The drift of molten steel in the nozzle inner hole portion causes a “drift of molten steel in the discharge hole portion”. The “drift of molten steel in the discharge hole portion” will be described with reference to (A) and (B) in FIG. 1. A molten steel flow a shown in (A) of FIG. 1 is not uniformly discharged from the discharge hole portion (side hole type) but drifts as represented by the solid-line arrow shown in the drawing. That is, a minus flow (suction flow) is generated. As a result, the possibility that mold powder will be involved as represented by the broken-line arrow occurs and causes deterioration of cast piece quality. Not only in the “side hole type” shown in (A) of FIG. 1 but also in a “bottom hole type” straight immersion nozzle 10 b shown in (B) of FIG. 1, the molten steel flow a′ does not uniformly flow out of the discharge hole portion (bottom hole type) so that a drift is generated in the discharge hole portion as represented by the solid-line arrow shown in the drawing. Incidentally, (A) are (B) of FIG. 1 are based on the “water model experiment” of inner pipe straight immersion nozzles 10 a and 10 b having discharge hole portions of a “side hole type” and a “bottom hole type” respectively. This phenomenon occurs even in the case where the shape of the nozzle inner hole portion is changed to any one of shapes listed in the conventional techniques. This fact has been confirmed from the “water model experiment” performed by the present inventors.

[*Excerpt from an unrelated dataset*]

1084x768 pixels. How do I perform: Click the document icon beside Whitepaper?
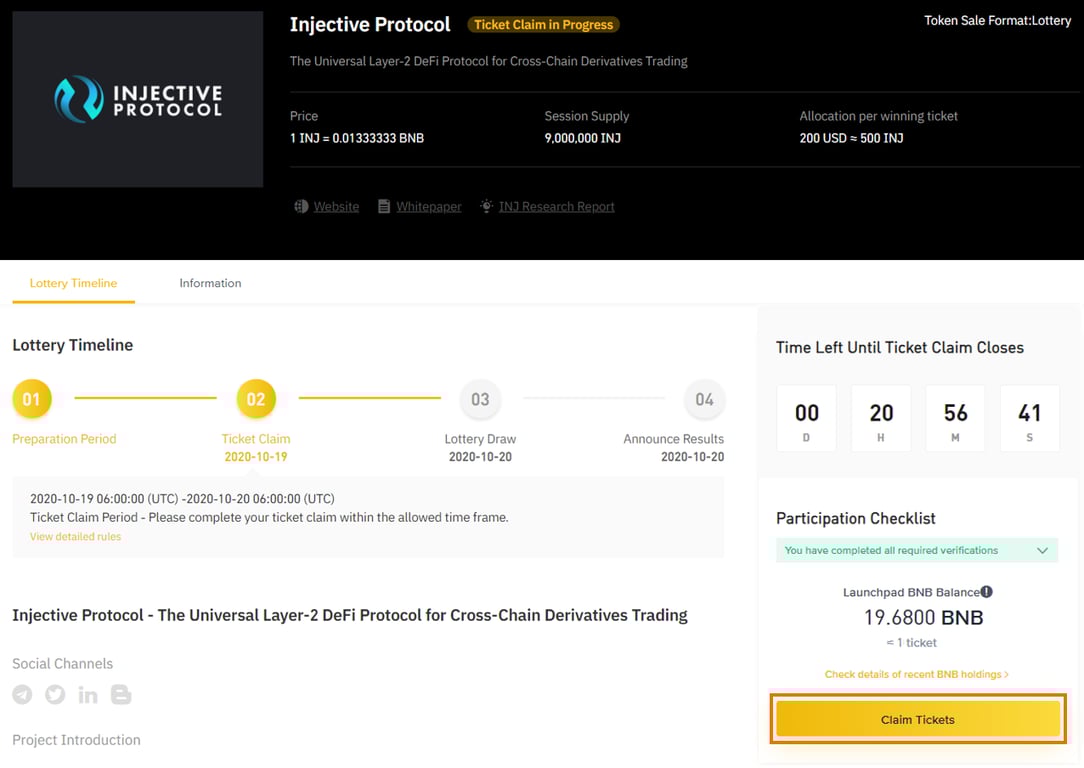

There is also a problem that alumina is attached and deposited on a space between protrusions disposed in the molten steel flow hole portion of the immersion nozzle in accordance with the method of providing the protrusions when Al killed steel or the like is cast. If alumina is deposited so that the space between the protrusions is filled with alumina, the effect based on the provision of the protrusions is eliminated so that the drift preventing effect is spoilt. At the same time, predetermined throughput (the amount of passage of molten steel per unit time) cannot be kept because the effective sectional area of the inner hole portion is reduced. There is a disadvantage that the nozzle cannot operate. Incidentally, in the method of spraying inert gas which is one of the conventional techniques for preventing alumina from being deposited on the casting nozzle, the alumina deposition preventing effect can be expected but there is a disadvantage that melting loss in the inner surface of the nozzle discharge hole is made severe by the bubbling stirring effect of the inert gas. In addition, there is a problem that cast piece defects occur easily because pinhole defects occurs easily based on gas bubbles in accordance with the size, dispersibility, etc. of the bubbles generated. On the other hand, in the alumina-deposition-free material adapted to the nozzle, the alumina deposition preventing effect can be expected to a certain degree but it cannot be said that the required effect is accomplished.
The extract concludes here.